Adidas, Berkshire Hathaway, Telefónica, Vallourec
Autor: Análise da equipa internacional de analistas da Euroconsumers
A Telefónica nunca conseguiu o retorno dos investimentos passados
Autor: Análise da equipa internacional de analistas da Euroconsumers
A Telefónica nunca conseguiu o retorno dos investimentos passados
Adidas
Manter
Apesar de uma conjuntura difícil, a Adidas publicou vendas recorde em 2025 (+10% excluindo efeitos cambiais), com melhoria da margem operacional, 8,3% (5,6% em 2024).
Em contrapartida, apesar de um calendário desportivo favorável, as previsões para 2026 dececionam, com um resultado operacional que continuará penalizado pelas tarifas aduaneiras norte-americanas e por efeitos cambiais.
Financeiramente sólida, a Adidas lança ainda um plano de compra de ações próprias até 1000 milhões de euros para o exercício de 2026, o que representa cerca de 3% a 4% da capitalização bolsista.
Berkshire Hathaway
Manter
Apesar das tensões geopolíticas, a Berkshire Hathaway deverá resistir sem danos significativos. Algumas divisões (transporte ferroviário e atividades industriais) poderão sentir o impacto dos custos energéticos e de um eventual abrandamento da procura global. Ainda assim, a estrutura diversificada da BH é um trunfo.
Entre seguradoras, o império energético, atividades industriais e participações estratégicas de longo prazo (Apple, Coca-Cola, Amex), a diversificação cumpre plenamente o seu papel de amortecedor. Outro fator tranquilizador é a posição de caixa (373 mil milhões de dólares no final de 2025). Esta “reserva estratégica” permite absorver eventuais choques e aproveitar oportunidades de investimento a preços atrativos.
O principal ponto fraco foi o desempenho do segmento segurador no quarto trimestre de 2025. A área registou um aumento significativo dos sinistros (maior frequência de catástrofes naturais) e da inflação nos custos de reparação automóvel. Estas dificuldades deverão, contudo, atenuar-se ao longo de 2026, à medida que os ajustamentos dos prémios de seguro produzam efeitos.
Mesmo que o clima bolsista permaneça instável com a guerra no Irão, a holding mantém trunfos (solidez financeira, balanço exemplar, perfil defensivo) para continuar a criar valor no longo prazo.
Telefónica
Vender
Pelo terceiro ano consecutivo, a gigante espanhola das telecomunicações apresenta uma perda: 0,81 euros por ação em 2025. Em causa encargos de reestruturação e desvalorizações com a venda a preços muito baixos de várias filiais na América hispânica (Argentina, Peru, Uruguai e Equador). A Telefónica pretende vender este ano os últimos ativos que ainda possui nessa região.
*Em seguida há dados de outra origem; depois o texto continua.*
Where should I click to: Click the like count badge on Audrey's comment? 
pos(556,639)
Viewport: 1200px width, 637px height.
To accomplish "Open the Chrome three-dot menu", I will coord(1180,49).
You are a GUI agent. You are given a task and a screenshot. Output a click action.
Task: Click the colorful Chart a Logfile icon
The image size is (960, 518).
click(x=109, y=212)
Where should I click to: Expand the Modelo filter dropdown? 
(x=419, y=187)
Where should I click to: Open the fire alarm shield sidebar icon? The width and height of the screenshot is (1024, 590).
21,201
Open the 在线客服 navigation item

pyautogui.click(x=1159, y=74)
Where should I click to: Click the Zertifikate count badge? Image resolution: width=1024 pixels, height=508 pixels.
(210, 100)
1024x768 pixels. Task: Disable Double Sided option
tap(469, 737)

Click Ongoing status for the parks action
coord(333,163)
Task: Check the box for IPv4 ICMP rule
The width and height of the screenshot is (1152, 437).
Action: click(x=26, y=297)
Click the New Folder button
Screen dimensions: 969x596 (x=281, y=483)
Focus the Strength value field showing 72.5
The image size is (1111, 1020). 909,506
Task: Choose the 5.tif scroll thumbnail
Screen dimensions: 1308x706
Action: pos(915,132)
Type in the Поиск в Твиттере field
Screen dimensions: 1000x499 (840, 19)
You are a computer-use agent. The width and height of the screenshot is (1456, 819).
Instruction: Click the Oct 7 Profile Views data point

Há 10 anos gerava 31% das receitas e era considerada o eixo de crescimento. Contudo, a Telefónica nunca conseguiu rentabilizar os pesados investimentos. Sem os encargos não recorrentes, o lucro por ação teria ainda assim recuado 21%, refletindo dificuldades na Alemanha (23% das receitas) e em Espanha (36%), onde a concorrência é intensa.
O grupo reitera todos os objetivos para o horizonte 2030, com destaque para um crescimento fraco do volume de negócios e do resultado operacional antes de amortizações, entre 1,5% e 2,5% por ano em 2025-2028 e de 2,5% a 3,5% em 2028-30. Pressionado por um endividamento problemático, reduzirá para metade o dividendo em 2026. Prevemos lucro por ação de 0,3 euros em 2026 e de 0,33 euros em 2027.
Os resultados não são tranquilizadores e, após as vendas de ativos na América Latina, a Telefónica carece de motores para reduzir o endividamento. Apesar da queda da cotação, a ação não é atrativa: venda.
Vallourec
Comprar
A Vallourec espera um início de 2026 pouco dinâmico. A descida dos preços do petróleo no final de 2025 leva alguns clientes a adotarem maior prudência nos seus investimentos.
A Vallourec prevê um recuo dos seus preços de venda no trimestre em curso nos Estados Unidos. A ação valoriza cerca de 25% desde o início do ano e mantém potencial de valorização para os mais especuladores.